**Passage:**
------------------------------------

The most straightforward way to invest in this data revolution is through the telecom towers stocks, where network operators have sold or de-merged towers and masts to create independent operators of these assets. With high barriers to entry given environmental concerns, and significant synergies from infrastructure sharing, the value and utilisation of towers will continue to increase.

An example is American Tower, a US$74bn market capitalisation stock listed in the US which is a leading global consolidator with over 170,000 towers spread across the USA, Europe, Latin America and India. In addition, we have recently added China Tower to our portfolio. China Tower is majority-owned by the three Chinese mobile operators: China Mobile, China Telecom and China Unicom. In 2015 these operators consolidated their tower, small-cell and DAS assets in this new infrastructure vehicle, creating a company with almost two million towers in China, representing a 96% market share as at the end of Q3 2018. In 2018, the owners sold a 27% stake through an IPO in the Hong Kong market. The Chinese government is very focused on growing connectivity in the country, and China Tower will benefit both from the growth of existing networks and the roll-out of domestic 5G beginning later this year. The stock has performed well since the IPO, but we see significant growth potential at an attractive valuation.

------------------------------------

**Data segment:**
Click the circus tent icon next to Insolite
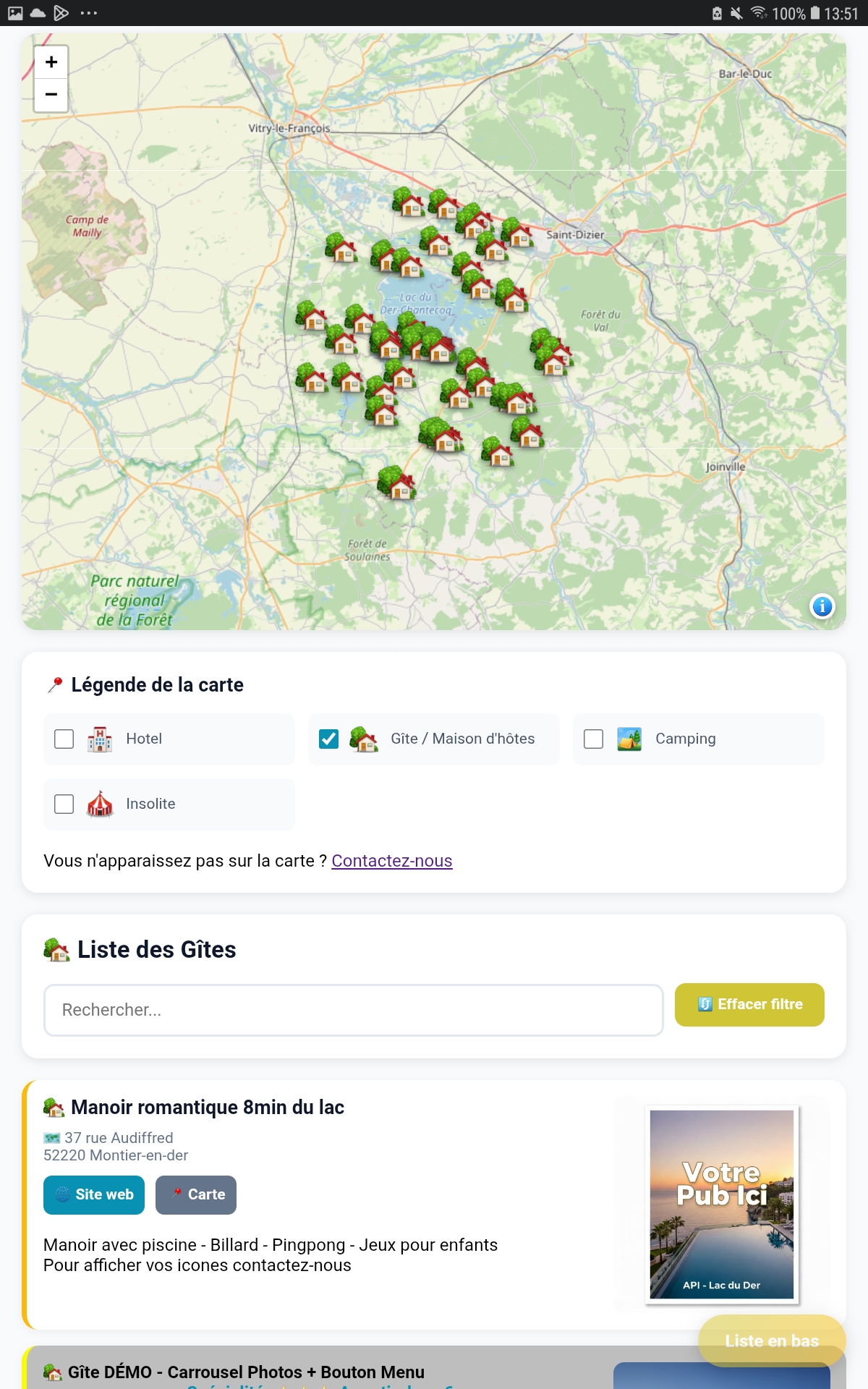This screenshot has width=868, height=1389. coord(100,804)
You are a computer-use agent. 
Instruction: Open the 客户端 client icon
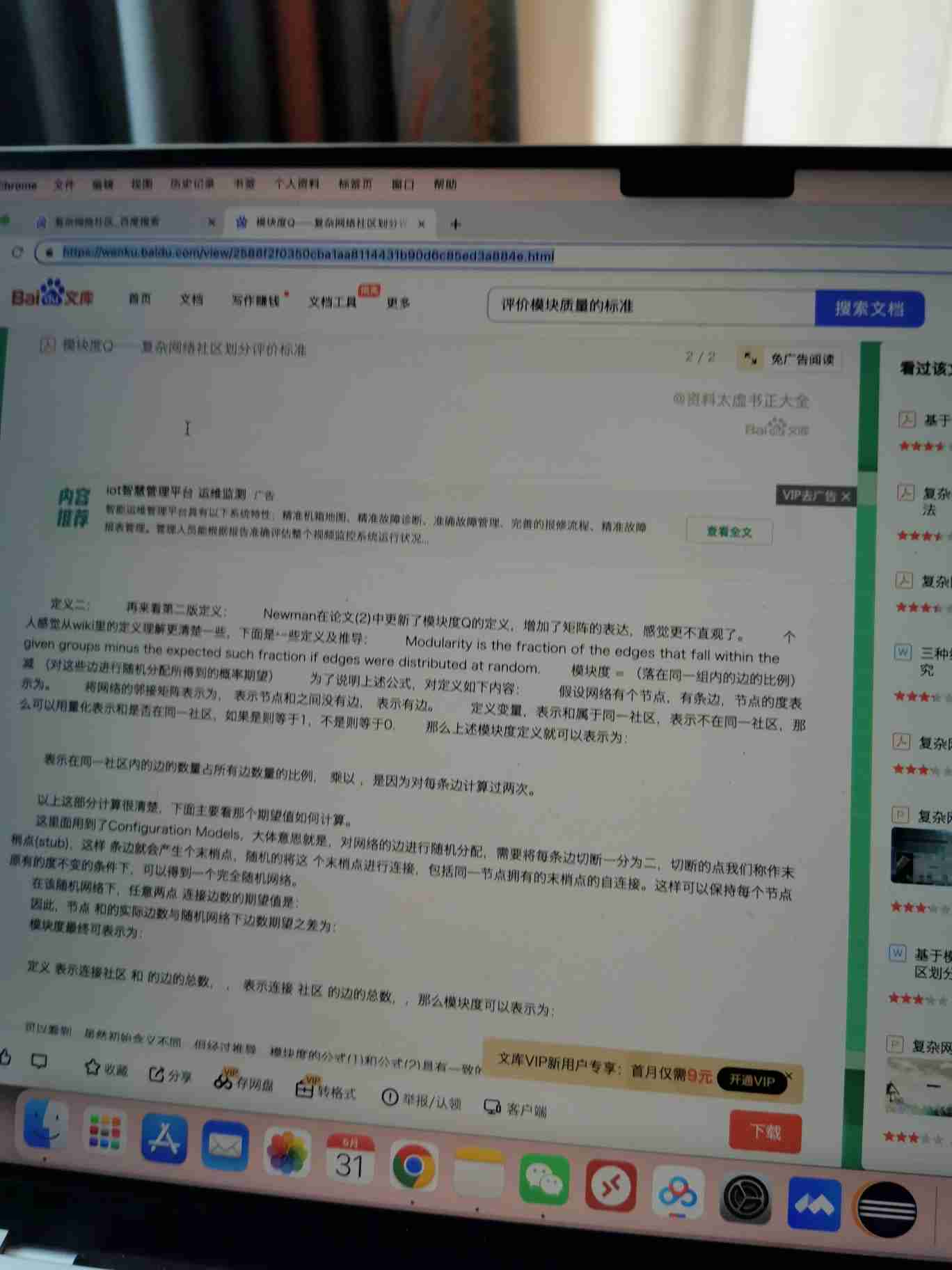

------------------------------------

**Objective 1:** Set down the passage on telecom towers word for word, from "The most straightforward" up to and including "continue to increase.".
**Objective 2:** Using the passage on telecom towers, say yes or no to each statement and quote the deciding words: (a) American Tower has more than 170,000 towers. (b) China Tower was created in 2018. (c) China Tower's owners sold a 27% stake through an IPO in Hong Kong.

**Worked solution 1:**
The most straightforward way to invest in this data revolution is through the telecom towers stocks, where network operators have sold or de-merged towers and masts to create independent operators of these assets. With high barriers to entry given environmental concerns, and significant synergies from infrastructure sharing, the value and utilisation of towers will continue to increase.

**Worked solution 2:**
(a) Yes: "with over 170,000 towers spread across the USA, Europe, Latin America and India"
(b) No: "In 2015 these operators consolidated their tower, small-cell and DAS assets in this new infrastructure vehicle"
(c) Yes: "In 2018, the owners sold a 27% stake through an IPO in the Hong Kong market."